_Task brief_
Exactly reproduce the lines of the listing below from the one containing "Task: Click the 单位 column header" through the one containing "Focus the empty password input field". Skip the images.

_Stored data_

········

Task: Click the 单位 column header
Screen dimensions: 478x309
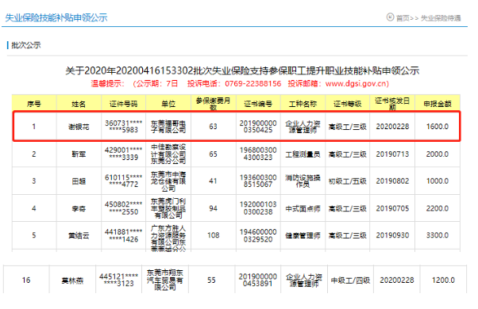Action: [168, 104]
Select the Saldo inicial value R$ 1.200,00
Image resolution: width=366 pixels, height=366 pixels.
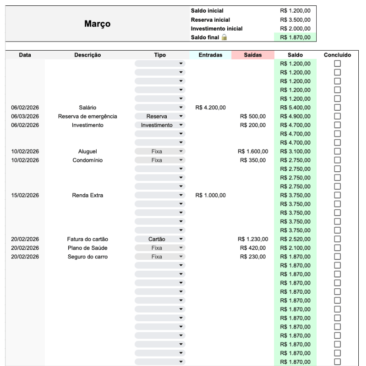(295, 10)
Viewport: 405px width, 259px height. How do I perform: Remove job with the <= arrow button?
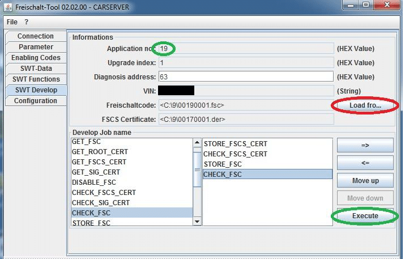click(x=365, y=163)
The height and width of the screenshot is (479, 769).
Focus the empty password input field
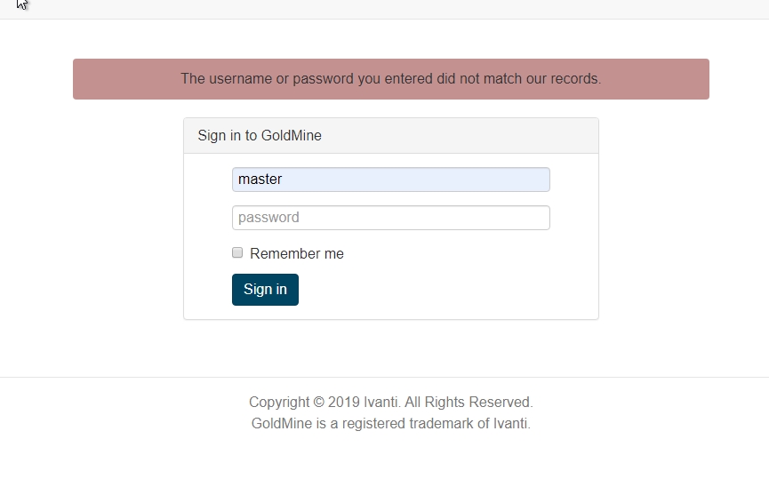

········

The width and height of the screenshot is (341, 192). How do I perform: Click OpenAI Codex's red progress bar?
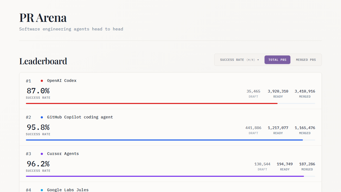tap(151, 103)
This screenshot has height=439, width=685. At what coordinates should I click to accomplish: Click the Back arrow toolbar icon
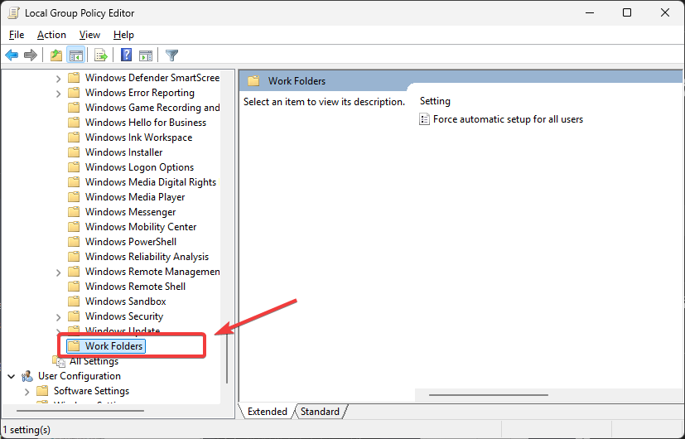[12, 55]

········

_Exercise result_
Task: Click the 单位 column header
Screen dimensions: 478x309
Action: [168, 104]
Select the Saldo inicial value R$ 1.200,00
Image resolution: width=366 pixels, height=366 pixels.
(295, 10)
Viewport: 405px width, 259px height. How do I perform: Remove job with the <= arrow button?
click(x=365, y=163)
The height and width of the screenshot is (479, 769).
Focus the empty password input field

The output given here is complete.